Chicken Baked with Salsa

 

Chicken Baked with Salsa

This recipe has been adapted from two friends, Sue and Joanne. Great for a quick, easy Mexican style weekday meal! It’s low carb and very flavorful.
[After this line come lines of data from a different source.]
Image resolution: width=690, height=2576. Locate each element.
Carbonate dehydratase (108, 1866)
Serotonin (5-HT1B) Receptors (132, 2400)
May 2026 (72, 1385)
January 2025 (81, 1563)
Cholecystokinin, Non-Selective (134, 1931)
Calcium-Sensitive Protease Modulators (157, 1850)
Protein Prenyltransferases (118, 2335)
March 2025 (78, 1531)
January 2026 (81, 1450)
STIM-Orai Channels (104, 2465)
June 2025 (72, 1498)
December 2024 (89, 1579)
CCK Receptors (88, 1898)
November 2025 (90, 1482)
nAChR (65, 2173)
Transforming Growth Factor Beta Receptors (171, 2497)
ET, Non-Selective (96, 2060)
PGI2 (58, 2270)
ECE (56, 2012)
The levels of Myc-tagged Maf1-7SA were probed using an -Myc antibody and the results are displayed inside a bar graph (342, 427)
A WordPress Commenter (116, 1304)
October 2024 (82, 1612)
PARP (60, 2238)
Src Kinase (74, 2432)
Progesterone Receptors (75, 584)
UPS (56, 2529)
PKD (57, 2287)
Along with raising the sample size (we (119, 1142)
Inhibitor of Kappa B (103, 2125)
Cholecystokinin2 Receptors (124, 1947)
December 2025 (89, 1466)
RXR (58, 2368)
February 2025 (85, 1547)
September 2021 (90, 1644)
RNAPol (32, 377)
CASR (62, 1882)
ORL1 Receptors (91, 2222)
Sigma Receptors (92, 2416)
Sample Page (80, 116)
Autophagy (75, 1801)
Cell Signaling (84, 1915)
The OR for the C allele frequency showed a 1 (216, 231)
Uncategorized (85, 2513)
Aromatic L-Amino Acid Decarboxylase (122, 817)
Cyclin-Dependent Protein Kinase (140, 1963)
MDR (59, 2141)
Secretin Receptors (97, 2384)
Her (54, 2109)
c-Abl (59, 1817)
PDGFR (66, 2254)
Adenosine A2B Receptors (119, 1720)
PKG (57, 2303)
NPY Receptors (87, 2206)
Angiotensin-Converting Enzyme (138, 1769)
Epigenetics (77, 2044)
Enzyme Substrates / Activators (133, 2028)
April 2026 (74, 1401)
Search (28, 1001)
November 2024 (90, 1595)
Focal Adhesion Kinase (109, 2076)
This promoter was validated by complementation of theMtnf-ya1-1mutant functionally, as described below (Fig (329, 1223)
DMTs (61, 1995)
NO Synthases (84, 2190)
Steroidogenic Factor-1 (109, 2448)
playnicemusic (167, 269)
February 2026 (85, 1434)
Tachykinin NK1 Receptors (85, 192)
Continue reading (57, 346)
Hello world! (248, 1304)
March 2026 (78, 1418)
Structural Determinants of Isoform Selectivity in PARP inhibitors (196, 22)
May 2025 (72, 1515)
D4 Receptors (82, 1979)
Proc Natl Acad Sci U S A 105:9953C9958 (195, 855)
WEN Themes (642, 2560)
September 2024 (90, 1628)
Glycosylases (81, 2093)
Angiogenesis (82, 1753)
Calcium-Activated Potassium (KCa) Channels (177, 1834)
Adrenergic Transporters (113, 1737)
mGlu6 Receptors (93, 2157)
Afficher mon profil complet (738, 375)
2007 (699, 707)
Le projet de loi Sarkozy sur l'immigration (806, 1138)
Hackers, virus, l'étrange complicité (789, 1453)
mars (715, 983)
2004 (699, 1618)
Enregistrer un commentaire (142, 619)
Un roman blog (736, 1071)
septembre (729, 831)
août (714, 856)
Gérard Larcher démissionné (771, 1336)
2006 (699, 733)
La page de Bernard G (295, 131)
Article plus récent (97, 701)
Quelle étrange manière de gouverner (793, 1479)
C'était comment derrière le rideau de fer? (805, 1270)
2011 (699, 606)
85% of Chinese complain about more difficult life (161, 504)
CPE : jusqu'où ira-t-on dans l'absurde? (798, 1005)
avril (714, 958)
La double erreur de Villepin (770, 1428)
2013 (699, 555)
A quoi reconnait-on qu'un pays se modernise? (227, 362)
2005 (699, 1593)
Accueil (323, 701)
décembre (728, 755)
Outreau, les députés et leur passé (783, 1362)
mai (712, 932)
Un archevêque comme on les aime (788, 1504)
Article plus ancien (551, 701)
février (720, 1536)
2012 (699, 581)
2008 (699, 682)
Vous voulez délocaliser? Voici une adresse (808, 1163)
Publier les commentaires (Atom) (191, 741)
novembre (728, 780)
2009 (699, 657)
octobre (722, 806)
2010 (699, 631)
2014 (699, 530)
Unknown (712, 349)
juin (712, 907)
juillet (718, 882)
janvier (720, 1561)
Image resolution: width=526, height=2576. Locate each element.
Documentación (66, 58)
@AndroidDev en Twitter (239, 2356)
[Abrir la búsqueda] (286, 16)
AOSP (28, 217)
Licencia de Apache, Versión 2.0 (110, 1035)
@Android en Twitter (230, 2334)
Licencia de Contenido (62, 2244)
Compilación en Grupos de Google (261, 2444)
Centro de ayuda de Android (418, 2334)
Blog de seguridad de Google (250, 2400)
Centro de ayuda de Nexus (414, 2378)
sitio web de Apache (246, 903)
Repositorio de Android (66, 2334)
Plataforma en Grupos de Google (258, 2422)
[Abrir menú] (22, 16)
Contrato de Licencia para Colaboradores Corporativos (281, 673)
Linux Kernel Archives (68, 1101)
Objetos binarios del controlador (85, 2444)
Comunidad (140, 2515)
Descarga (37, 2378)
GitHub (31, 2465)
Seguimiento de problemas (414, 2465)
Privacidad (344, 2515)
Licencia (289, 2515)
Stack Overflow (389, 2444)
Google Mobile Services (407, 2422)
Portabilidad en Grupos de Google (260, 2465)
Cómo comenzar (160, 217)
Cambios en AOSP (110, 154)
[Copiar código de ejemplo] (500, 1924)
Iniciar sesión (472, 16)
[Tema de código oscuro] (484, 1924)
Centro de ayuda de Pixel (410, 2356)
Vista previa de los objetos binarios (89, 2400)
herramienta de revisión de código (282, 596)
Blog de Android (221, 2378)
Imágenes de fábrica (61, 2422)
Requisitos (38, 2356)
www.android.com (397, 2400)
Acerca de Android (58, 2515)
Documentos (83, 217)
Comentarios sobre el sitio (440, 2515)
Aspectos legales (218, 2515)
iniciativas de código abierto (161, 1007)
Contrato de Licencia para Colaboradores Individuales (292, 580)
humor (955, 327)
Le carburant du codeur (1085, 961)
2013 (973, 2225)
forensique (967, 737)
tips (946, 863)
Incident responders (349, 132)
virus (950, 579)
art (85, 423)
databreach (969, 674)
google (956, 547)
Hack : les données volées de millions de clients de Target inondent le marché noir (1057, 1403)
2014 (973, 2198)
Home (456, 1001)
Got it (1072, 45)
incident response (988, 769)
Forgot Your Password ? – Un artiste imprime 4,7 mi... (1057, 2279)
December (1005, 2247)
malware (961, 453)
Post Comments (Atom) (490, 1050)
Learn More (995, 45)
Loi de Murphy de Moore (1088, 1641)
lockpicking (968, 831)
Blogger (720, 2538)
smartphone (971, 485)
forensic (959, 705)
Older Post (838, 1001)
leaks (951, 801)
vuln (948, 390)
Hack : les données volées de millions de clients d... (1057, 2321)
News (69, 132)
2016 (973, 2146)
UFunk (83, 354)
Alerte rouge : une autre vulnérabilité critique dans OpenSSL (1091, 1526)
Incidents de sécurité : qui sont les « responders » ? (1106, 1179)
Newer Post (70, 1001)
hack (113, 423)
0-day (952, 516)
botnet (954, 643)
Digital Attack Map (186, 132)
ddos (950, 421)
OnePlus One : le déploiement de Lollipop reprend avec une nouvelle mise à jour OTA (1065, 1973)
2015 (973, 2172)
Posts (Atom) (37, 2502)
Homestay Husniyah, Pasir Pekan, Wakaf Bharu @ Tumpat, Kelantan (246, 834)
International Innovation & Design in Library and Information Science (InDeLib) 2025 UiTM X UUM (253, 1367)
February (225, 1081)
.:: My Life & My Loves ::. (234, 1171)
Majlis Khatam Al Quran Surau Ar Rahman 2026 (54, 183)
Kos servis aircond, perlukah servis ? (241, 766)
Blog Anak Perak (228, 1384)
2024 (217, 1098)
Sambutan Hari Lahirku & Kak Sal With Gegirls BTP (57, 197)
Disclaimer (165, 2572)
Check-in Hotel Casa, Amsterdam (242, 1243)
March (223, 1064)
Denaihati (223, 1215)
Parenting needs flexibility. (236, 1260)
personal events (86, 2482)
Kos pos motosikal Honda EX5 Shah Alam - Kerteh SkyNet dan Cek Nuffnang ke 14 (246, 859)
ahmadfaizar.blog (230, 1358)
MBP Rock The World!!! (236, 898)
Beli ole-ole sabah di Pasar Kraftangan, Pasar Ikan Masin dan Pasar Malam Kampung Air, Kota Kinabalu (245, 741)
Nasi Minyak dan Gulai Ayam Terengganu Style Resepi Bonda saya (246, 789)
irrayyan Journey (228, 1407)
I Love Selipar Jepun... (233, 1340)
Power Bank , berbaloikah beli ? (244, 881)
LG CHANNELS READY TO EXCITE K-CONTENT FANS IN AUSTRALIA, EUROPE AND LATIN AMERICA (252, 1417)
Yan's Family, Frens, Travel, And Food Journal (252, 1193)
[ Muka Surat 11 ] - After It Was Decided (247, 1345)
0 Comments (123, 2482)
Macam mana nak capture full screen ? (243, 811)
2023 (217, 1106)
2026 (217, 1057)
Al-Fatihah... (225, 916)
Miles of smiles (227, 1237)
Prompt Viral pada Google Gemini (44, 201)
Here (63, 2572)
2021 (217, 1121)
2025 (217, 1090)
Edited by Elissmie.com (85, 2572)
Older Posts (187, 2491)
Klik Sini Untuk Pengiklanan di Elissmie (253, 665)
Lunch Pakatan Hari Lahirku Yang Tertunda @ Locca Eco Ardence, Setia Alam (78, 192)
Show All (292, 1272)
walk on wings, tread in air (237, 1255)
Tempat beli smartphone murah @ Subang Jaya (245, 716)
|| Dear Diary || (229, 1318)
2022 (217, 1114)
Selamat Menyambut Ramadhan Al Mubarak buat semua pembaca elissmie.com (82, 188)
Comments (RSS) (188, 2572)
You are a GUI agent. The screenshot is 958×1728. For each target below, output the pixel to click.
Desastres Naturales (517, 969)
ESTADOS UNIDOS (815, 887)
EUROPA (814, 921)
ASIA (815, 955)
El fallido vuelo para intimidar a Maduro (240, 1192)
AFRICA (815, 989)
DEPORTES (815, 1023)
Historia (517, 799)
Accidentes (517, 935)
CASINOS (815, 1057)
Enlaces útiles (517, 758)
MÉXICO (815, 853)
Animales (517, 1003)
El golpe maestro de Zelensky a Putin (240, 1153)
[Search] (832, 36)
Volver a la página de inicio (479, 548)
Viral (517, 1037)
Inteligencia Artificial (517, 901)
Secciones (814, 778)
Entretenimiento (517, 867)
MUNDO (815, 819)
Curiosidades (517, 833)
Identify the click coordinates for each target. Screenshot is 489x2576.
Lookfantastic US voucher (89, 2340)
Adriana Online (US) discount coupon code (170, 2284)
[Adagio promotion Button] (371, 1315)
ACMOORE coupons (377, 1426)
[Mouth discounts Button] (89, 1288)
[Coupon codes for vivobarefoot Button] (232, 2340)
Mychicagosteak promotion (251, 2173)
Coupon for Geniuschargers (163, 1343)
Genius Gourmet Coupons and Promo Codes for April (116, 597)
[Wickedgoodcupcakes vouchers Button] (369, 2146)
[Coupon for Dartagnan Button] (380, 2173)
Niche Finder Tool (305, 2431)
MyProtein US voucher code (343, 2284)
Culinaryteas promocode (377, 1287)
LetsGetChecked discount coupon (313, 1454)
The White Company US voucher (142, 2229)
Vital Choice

Serve with rice and our personal favorite; Green Giant Peaches and Cream corn, if fresh is out of season. (CHO in addition to the Salsa Sauce).

Course Main Course
Cuisine Mexican
Keyword Chicken, Salsa

Ingredients

  • 2 chicken breasts 0 CHO
  • 2 cups (526 grams) Tostitos Medium Salsa (1 CHO/2TBSP) 16 CHO
  • 2 cups (149 grams) Grated Cheese. 0 CHO
  • 1 tsp. Mexican seasoning or salt and pepper to taste 0 CHO
  • 1 TBSP Avocado or Olive oil 0 CHO

TOTAL CHO 16 CHO

  • TOTAL WEIGHT AFTER COOKED 971 GRAMS
  • TOTAL WEIGHT OF CHICKEN AFTER SEARED. 350 GRAMS
  • TOTAL WEIGHT OF SAUCE (971 GRAMS – CHICKEN 350) 621 GRAMS
  • 16 CHO DIVIDED BY 632 GRAMS = .025 CHO/GRAM
  • 1 TBSP = 15 GRAMS (.025 CHO X 15 GRAMS) .375 CHO/TBSP
  • ¼ CUP = 4 TBSP (.375 CHO X 4) 1.5 CHO/1/4 CUP
  • ¼ CUP = 60 GRAMS

Instructions

  1. Preheat oven to 350
  2. Sprinkle salt and pepper or Mexican seasoning on chicken breasts. Heat oil in frying pan and brown chicken on both sides, (4-5 minutes each side.)
  3. Spread ½ cup salsa on bottom of oven proof dish and add chicken. Pour the remaining salsa over chicken, and top with cheese.
  4. Bake for 30 minutes, uncovered.